**Aim of the task:** Repeat word for word the lines starting at the one that contains "Where should I click to: Remove" and ending at the one that contains "will pyautogui.click(x=142, y=42).".

Items listed in a dataset

==============================

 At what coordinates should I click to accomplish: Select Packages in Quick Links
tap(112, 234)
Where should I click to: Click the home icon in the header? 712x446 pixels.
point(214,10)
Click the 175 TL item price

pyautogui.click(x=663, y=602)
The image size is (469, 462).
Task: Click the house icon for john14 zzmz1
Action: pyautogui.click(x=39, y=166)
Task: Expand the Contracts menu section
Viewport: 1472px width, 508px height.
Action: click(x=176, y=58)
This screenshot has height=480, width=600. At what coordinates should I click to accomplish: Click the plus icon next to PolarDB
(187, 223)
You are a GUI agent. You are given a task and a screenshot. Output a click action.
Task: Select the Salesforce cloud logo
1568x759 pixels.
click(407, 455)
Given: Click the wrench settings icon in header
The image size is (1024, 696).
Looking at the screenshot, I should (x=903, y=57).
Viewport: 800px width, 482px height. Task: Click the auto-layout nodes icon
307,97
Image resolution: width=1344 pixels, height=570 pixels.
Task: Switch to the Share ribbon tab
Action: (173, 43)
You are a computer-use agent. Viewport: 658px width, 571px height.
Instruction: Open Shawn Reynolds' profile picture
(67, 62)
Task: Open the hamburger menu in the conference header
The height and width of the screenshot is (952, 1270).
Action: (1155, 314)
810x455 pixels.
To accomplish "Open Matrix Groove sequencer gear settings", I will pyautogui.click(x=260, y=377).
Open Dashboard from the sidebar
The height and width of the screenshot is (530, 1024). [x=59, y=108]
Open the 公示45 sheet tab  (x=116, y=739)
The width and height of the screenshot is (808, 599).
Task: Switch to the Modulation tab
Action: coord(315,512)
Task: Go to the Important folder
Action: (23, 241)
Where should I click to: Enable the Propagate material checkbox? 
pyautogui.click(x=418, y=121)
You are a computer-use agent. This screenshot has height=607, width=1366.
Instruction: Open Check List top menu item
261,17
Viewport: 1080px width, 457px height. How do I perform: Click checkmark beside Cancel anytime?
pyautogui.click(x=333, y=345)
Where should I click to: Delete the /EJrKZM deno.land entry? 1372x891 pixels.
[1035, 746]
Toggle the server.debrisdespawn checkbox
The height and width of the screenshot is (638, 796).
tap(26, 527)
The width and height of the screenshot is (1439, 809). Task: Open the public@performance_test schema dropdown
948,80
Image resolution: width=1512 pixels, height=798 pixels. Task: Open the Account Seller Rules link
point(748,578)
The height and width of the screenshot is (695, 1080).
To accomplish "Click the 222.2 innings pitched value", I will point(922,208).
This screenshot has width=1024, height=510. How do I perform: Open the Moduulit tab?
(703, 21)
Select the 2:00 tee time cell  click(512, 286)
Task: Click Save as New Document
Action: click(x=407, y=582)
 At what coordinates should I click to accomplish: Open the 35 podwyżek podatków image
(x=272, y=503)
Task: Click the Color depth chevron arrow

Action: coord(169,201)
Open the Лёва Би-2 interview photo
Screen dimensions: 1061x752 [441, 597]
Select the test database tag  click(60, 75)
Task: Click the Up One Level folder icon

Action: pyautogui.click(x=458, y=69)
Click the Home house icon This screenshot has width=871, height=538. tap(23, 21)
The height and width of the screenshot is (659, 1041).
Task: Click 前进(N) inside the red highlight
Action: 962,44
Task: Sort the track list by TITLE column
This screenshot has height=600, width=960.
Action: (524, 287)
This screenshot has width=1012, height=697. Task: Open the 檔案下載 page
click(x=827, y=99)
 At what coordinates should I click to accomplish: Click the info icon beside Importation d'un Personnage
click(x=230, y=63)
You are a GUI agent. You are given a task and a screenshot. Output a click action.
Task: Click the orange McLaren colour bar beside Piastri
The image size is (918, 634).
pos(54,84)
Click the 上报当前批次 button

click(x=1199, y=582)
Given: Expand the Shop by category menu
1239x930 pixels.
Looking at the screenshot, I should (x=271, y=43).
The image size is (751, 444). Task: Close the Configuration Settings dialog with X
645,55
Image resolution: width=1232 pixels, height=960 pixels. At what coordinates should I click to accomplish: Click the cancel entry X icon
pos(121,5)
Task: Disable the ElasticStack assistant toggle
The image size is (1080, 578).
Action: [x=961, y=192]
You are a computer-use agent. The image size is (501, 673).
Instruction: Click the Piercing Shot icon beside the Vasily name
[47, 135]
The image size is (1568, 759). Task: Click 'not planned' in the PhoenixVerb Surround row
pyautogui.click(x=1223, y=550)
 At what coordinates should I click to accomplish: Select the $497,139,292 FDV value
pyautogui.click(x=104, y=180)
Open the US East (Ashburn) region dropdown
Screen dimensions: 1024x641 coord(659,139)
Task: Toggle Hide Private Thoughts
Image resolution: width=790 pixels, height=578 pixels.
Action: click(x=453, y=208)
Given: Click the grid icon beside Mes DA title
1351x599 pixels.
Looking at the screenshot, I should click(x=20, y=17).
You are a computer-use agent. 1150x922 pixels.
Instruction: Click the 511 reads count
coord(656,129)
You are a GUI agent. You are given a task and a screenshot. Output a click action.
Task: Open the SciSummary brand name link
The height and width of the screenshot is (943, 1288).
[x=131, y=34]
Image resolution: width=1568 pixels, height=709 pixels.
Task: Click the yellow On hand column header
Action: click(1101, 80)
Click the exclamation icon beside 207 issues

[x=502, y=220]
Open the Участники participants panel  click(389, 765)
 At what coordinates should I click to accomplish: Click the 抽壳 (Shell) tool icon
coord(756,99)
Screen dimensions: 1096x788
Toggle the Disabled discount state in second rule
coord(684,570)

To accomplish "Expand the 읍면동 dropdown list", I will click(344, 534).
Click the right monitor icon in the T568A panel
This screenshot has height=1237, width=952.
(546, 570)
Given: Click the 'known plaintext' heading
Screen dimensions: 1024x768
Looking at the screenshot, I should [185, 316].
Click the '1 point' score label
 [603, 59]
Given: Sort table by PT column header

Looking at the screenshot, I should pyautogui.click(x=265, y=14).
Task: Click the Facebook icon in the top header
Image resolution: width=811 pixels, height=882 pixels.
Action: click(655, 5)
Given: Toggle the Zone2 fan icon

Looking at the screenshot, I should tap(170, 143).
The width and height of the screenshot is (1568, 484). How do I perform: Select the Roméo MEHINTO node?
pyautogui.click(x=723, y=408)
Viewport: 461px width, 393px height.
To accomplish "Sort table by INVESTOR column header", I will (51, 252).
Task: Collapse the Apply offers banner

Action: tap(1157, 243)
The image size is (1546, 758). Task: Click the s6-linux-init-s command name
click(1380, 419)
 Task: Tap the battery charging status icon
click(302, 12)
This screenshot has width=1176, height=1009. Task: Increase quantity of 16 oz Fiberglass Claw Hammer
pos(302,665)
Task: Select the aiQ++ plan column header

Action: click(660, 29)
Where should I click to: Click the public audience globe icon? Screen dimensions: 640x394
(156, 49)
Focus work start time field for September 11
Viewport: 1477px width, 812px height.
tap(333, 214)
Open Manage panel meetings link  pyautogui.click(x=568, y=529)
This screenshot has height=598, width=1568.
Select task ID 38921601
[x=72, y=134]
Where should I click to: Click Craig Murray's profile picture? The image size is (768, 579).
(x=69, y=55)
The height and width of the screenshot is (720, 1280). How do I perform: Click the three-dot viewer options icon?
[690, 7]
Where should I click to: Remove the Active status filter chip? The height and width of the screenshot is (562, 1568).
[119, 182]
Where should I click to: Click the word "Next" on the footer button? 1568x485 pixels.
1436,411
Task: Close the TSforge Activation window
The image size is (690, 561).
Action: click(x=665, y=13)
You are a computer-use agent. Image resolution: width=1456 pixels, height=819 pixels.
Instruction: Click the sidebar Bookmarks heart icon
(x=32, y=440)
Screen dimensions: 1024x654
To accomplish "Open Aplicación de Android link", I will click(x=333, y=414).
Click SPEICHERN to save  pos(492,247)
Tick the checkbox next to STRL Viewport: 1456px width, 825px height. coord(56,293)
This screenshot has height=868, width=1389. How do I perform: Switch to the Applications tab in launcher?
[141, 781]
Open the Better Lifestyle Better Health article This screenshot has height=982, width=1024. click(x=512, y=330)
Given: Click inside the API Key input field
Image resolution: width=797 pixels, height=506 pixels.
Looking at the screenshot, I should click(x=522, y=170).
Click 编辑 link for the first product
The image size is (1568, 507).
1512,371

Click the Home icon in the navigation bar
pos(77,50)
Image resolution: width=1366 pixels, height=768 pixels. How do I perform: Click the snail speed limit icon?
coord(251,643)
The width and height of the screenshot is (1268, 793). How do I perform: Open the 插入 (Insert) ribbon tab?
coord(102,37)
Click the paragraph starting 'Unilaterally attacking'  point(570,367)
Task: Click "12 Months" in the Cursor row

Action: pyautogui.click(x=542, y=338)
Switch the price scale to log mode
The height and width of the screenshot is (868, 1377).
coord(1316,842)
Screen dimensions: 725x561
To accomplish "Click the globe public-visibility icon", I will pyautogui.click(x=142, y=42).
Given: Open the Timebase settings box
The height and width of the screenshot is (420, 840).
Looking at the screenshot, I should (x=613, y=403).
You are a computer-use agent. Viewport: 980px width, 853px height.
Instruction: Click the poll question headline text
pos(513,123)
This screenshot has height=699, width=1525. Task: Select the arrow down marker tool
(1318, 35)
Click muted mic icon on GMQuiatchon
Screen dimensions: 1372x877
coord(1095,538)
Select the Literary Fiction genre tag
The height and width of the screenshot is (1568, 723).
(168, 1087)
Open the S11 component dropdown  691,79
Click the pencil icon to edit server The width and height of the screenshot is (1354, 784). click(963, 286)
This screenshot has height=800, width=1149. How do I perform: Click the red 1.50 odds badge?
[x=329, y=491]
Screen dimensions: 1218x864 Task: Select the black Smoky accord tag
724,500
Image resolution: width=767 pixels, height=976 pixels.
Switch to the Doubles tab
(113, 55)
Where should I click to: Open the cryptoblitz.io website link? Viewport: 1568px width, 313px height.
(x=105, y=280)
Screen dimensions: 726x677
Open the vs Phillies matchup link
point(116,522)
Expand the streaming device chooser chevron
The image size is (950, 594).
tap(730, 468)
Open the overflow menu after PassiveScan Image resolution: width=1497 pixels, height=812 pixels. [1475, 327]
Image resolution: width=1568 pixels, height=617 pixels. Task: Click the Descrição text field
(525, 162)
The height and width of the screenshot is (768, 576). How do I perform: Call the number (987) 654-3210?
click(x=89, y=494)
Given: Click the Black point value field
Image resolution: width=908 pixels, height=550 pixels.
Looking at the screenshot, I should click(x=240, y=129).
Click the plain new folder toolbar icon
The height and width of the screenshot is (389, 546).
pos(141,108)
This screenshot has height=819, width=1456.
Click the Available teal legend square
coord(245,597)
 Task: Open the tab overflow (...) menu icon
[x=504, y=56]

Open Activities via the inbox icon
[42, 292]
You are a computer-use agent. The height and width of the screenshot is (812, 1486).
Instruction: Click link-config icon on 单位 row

==============================

**Solved problem:**
Where should I click to: Remove the Active status filter chip? The height and width of the screenshot is (562, 1568).
[119, 182]
Where should I click to: Click the word "Next" on the footer button? 1568x485 pixels.
1436,411
Task: Close the TSforge Activation window
The image size is (690, 561).
Action: click(x=665, y=13)
You are a computer-use agent. Image resolution: width=1456 pixels, height=819 pixels.
Instruction: Click the sidebar Bookmarks heart icon
(x=32, y=440)
Screen dimensions: 1024x654
To accomplish "Open Aplicación de Android link", I will click(x=333, y=414).
Click SPEICHERN to save  pos(492,247)
Tick the checkbox next to STRL Viewport: 1456px width, 825px height. coord(56,293)
This screenshot has height=868, width=1389. How do I perform: Switch to the Applications tab in launcher?
[141, 781]
Open the Better Lifestyle Better Health article This screenshot has height=982, width=1024. click(x=512, y=330)
Given: Click inside the API Key input field
Image resolution: width=797 pixels, height=506 pixels.
Looking at the screenshot, I should click(x=522, y=170).
Click 编辑 link for the first product
The image size is (1568, 507).
1512,371

Click the Home icon in the navigation bar
pos(77,50)
Image resolution: width=1366 pixels, height=768 pixels. How do I perform: Click the snail speed limit icon?
coord(251,643)
The width and height of the screenshot is (1268, 793). How do I perform: Open the 插入 (Insert) ribbon tab?
coord(102,37)
Click the paragraph starting 'Unilaterally attacking'  point(570,367)
Task: Click "12 Months" in the Cursor row

Action: pyautogui.click(x=542, y=338)
Switch the price scale to log mode
The height and width of the screenshot is (868, 1377).
coord(1316,842)
Screen dimensions: 725x561
To accomplish "Click the globe public-visibility icon", I will pyautogui.click(x=142, y=42).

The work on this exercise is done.